Squid in the Dark, Beautiful Automation, Fan Criticism, and Petabyte Queries
- Living Light — 3D printed cephalopods filled with bioluminescent bacteria. PAGING CORY DOCTOROW, YOUR ORGASMATRON HAS ARRIVED. (via Sci Blogs)
- Repacking Lego Batteries with a CNC Mill — check out the video. Patrick programmed a CNC machine to drill out the rivets holding the Mindstorms battery pack together. Coding away a repetitive task like this is gorgeous to see at every scale. We don’t have to teach our kids a particular programming language, but they should know how to automate cruft.
- My Thoughts on Google+ (YouTube) — when your fans make hatey videos like this one protesting Google putting the pig of Google Plus onto the lipstick that was YouTube, you are Doin’ It Wrong.
- Presto: Interacting with Petabytes of Data at Facebook — a distributed SQL query engine optimized for ad-hoc analysis at interactive speed. It supports standard ANSI SQL, including complex queries, aggregations, joins, and window functions. For details, see the Facebook post about its launch.
Time Series Database, Cluster Schedulers, Structural Search-and-Replace, and TV Data
- Influx DB — open-source, distributed, time series, events, and metrics database with no external dependencies.
- Omega (PDF) — ﬂexible, scalable schedulers for large compute clusters. From Google Research.
- Amazon Mines Its Data Trove To Bet on TV’s Next Hit (WSJ) — Amazon produced about 20 pages of data detailing, among other things, how much a pilot was viewed, how many users gave it a 5-star rating and how many shared it with friends.
Flying Robot, State of Cyberspace, H.264, and Principal Component Analysis
- Insect-Inspired Collision-Resistant Robot — clever hack to make it stable despite bouncing off things.
- The Battle for Power on the Internet (Bruce Schneier) — the state of cyberspace. [M]ost of the time, a new technology benefits the nimble first. [...] In other words, there will be an increasing time period during which nimble distributed powers can make use of new technologies before slow institutional powers can make better use of those technologies.
- Cisco’s H.264 Good News (Brendan Eich) — Cisco is paying the license fees for a particular implementation of H.264 to be used in open source software, enabling it to be the basis of web streaming video across all browsers (even the open source ones). It’s not as ideal a solution as it might sound.
- Principal Component Analysis for Dummies — This post will give a very broad overview of PCA, describing eigenvectors and eigenvalues (which you need to know about to understand it) and showing how you can reduce the dimensions of data using PCA. As I said it’s a neat tool to use in information theory, and even though the maths is a bit complicated, you only need to get a broad idea of what’s going on to be able to use it effectively.
- Android Guides — lots of info on coding for Android.
- Statistics Done Wrong — learn from these failure modes. Not medians or means. Modes.
- Streaming, Sketching, and Sufficient Statistics (YouTube) — how to process huge data sets as they stream past your CPU (e.g., those produced by sensors). (via Ben Lorica)

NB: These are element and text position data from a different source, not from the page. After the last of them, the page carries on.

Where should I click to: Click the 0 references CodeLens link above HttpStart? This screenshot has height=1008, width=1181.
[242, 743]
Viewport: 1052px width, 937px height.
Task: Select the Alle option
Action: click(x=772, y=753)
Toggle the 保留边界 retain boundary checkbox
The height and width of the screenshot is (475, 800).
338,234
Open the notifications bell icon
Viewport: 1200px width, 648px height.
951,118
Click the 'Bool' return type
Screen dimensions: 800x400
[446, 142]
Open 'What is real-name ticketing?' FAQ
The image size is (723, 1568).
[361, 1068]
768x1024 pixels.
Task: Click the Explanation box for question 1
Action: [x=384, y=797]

Digital Citizenship, Berg Cloud, Data Warehouse, and The Spying Iron
- Mozilla Web Literacy Standard — things you should be able to do if you’re to be trusted to be on the web unsupervised. (via BoingBoing)
- Berg Cloud Platform — hardware (shield), local network, and cloud glue. Caution: magic ahead!
- Shark — a large-scale data warehouse system for Spark designed to be compatible with Apache Hive. It can execute Hive QL queries up to 100 times faster than Hive without any modification to the existing data or queries. Shark supports Hive’s query language, metastore, serialization formats, and user-defined functions, providing seamless integration with existing Hive deployments and a familiar, more powerful option for new ones. (via Strata)
- The Malware of Things — a technician opening up an iron included in a batch of Chinese imports to find a “spy chip” with what he called “a little microphone”. Its correspondent said the hidden devices were mostly being used to spread viruses, by connecting to any computer within a 200m (656ft) radius which were using unprotected Wi-Fi networks.